>>

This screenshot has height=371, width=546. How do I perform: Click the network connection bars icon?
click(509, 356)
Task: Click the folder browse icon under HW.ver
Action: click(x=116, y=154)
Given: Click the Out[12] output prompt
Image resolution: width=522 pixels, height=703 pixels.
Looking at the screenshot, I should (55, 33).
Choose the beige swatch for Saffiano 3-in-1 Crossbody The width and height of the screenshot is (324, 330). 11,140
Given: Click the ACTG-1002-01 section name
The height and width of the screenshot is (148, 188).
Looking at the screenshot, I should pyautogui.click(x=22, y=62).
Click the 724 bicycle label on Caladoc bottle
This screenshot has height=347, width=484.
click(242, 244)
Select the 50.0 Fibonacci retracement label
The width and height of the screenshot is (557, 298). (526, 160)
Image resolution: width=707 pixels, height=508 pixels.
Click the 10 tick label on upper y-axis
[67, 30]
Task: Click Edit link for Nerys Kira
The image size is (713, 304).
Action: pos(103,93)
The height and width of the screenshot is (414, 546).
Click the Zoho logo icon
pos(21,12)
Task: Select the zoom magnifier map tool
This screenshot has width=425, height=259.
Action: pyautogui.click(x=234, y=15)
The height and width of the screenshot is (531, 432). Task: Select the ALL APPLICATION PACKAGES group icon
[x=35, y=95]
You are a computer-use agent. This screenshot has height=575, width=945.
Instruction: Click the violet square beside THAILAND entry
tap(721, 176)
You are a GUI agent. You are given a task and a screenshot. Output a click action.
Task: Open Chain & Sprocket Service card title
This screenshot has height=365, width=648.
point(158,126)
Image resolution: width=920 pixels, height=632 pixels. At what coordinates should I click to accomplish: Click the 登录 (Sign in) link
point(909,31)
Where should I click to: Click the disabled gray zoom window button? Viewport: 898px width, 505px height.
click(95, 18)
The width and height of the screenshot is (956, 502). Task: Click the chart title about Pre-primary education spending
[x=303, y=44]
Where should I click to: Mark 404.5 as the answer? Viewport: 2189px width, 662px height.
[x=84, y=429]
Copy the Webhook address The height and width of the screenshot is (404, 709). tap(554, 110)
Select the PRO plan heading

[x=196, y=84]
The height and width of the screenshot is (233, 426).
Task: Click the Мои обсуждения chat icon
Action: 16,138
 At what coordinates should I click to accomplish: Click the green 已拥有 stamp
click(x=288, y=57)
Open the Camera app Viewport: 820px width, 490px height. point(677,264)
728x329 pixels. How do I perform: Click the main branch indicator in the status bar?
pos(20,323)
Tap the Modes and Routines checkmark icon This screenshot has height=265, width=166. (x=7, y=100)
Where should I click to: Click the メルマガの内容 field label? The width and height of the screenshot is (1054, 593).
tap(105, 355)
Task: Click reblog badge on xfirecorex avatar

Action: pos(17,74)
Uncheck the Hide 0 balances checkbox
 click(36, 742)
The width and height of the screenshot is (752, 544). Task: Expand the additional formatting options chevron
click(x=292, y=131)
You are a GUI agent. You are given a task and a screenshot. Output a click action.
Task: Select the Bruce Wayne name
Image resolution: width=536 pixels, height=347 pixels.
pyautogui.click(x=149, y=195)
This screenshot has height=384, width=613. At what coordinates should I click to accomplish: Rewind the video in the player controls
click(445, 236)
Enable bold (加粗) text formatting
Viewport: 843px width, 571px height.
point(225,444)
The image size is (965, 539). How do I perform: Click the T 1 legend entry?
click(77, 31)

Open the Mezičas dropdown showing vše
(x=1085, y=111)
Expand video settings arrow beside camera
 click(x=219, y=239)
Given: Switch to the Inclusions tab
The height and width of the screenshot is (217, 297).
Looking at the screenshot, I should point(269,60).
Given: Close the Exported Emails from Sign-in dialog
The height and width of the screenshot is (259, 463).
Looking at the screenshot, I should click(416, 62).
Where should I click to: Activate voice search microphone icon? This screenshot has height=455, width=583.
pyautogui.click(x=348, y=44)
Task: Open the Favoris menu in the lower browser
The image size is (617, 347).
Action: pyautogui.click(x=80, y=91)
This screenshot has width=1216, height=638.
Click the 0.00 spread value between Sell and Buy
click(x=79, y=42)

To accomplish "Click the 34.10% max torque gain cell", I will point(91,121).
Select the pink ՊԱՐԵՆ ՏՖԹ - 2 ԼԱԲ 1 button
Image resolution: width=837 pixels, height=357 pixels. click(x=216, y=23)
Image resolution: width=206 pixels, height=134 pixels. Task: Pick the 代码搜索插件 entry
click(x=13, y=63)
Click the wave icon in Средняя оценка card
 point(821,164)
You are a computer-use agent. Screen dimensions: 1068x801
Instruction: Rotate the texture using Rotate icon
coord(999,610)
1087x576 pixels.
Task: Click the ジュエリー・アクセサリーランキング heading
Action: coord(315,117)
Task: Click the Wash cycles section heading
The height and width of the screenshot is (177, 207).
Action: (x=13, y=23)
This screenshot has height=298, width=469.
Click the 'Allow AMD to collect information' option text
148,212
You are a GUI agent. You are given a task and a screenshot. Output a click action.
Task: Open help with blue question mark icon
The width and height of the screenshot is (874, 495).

<<

> **Instructions for the task**:
Give all of the entries again, word for word.

> **Solution for this problem**:
This screenshot has height=371, width=546. How do I perform: Click the network connection bars icon?
click(509, 356)
Task: Click the folder browse icon under HW.ver
Action: click(x=116, y=154)
Given: Click the Out[12] output prompt
Image resolution: width=522 pixels, height=703 pixels.
Looking at the screenshot, I should (55, 33).
Choose the beige swatch for Saffiano 3-in-1 Crossbody The width and height of the screenshot is (324, 330). 11,140
Given: Click the ACTG-1002-01 section name
The height and width of the screenshot is (148, 188).
Looking at the screenshot, I should pyautogui.click(x=22, y=62).
Click the 724 bicycle label on Caladoc bottle
This screenshot has height=347, width=484.
click(242, 244)
Select the 50.0 Fibonacci retracement label
The width and height of the screenshot is (557, 298). (526, 160)
Image resolution: width=707 pixels, height=508 pixels.
Click the 10 tick label on upper y-axis
[67, 30]
Task: Click Edit link for Nerys Kira
The image size is (713, 304).
Action: pos(103,93)
The height and width of the screenshot is (414, 546).
Click the Zoho logo icon
pos(21,12)
Task: Select the zoom magnifier map tool
This screenshot has width=425, height=259.
Action: pyautogui.click(x=234, y=15)
The height and width of the screenshot is (531, 432). Task: Select the ALL APPLICATION PACKAGES group icon
[x=35, y=95]
You are a computer-use agent. This screenshot has height=575, width=945.
Instruction: Click the violet square beside THAILAND entry
tap(721, 176)
You are a GUI agent. You are given a task and a screenshot. Output a click action.
Task: Open Chain & Sprocket Service card title
This screenshot has height=365, width=648.
point(158,126)
Image resolution: width=920 pixels, height=632 pixels. At what coordinates should I click to accomplish: Click the 登录 (Sign in) link
point(909,31)
Where should I click to: Click the disabled gray zoom window button? Viewport: 898px width, 505px height.
click(95, 18)
The width and height of the screenshot is (956, 502). Task: Click the chart title about Pre-primary education spending
[x=303, y=44]
Where should I click to: Mark 404.5 as the answer? Viewport: 2189px width, 662px height.
[x=84, y=429]
Copy the Webhook address The height and width of the screenshot is (404, 709). tap(554, 110)
Select the PRO plan heading

[x=196, y=84]
The height and width of the screenshot is (233, 426).
Task: Click the Мои обсуждения chat icon
Action: 16,138
 At what coordinates should I click to accomplish: Click the green 已拥有 stamp
click(x=288, y=57)
Open the Camera app Viewport: 820px width, 490px height. point(677,264)
728x329 pixels. How do I perform: Click the main branch indicator in the status bar?
pos(20,323)
Tap the Modes and Routines checkmark icon This screenshot has height=265, width=166. (x=7, y=100)
Where should I click to: Click the メルマガの内容 field label? The width and height of the screenshot is (1054, 593).
tap(105, 355)
Task: Click reblog badge on xfirecorex avatar

Action: pos(17,74)
Uncheck the Hide 0 balances checkbox
 click(36, 742)
The width and height of the screenshot is (752, 544). Task: Expand the additional formatting options chevron
click(x=292, y=131)
You are a GUI agent. You are given a task and a screenshot. Output a click action.
Task: Select the Bruce Wayne name
Image resolution: width=536 pixels, height=347 pixels.
pyautogui.click(x=149, y=195)
This screenshot has height=384, width=613. At what coordinates should I click to accomplish: Rewind the video in the player controls
click(445, 236)
Enable bold (加粗) text formatting
Viewport: 843px width, 571px height.
point(225,444)
The image size is (965, 539). How do I perform: Click the T 1 legend entry?
click(77, 31)

Open the Mezičas dropdown showing vše
(x=1085, y=111)
Expand video settings arrow beside camera
 click(x=219, y=239)
Given: Switch to the Inclusions tab
The height and width of the screenshot is (217, 297).
Looking at the screenshot, I should point(269,60).
Given: Close the Exported Emails from Sign-in dialog
The height and width of the screenshot is (259, 463).
Looking at the screenshot, I should click(416, 62).
Where should I click to: Activate voice search microphone icon? This screenshot has height=455, width=583.
pyautogui.click(x=348, y=44)
Task: Open the Favoris menu in the lower browser
The image size is (617, 347).
Action: pyautogui.click(x=80, y=91)
This screenshot has width=1216, height=638.
Click the 0.00 spread value between Sell and Buy
click(x=79, y=42)

To accomplish "Click the 34.10% max torque gain cell", I will point(91,121).
Select the pink ՊԱՐԵՆ ՏՖԹ - 2 ԼԱԲ 1 button
Image resolution: width=837 pixels, height=357 pixels. click(x=216, y=23)
Image resolution: width=206 pixels, height=134 pixels. Task: Pick the 代码搜索插件 entry
click(x=13, y=63)
Click the wave icon in Средняя оценка card
 point(821,164)
You are a computer-use agent. Screen dimensions: 1068x801
Instruction: Rotate the texture using Rotate icon
coord(999,610)
1087x576 pixels.
Task: Click the ジュエリー・アクセサリーランキング heading
Action: coord(315,117)
Task: Click the Wash cycles section heading
The height and width of the screenshot is (177, 207).
Action: (x=13, y=23)
This screenshot has height=298, width=469.
Click the 'Allow AMD to collect information' option text
148,212
You are a GUI agent. You are given a task and a screenshot. Output a click action.
Task: Open help with blue question mark icon
The width and height of the screenshot is (874, 495).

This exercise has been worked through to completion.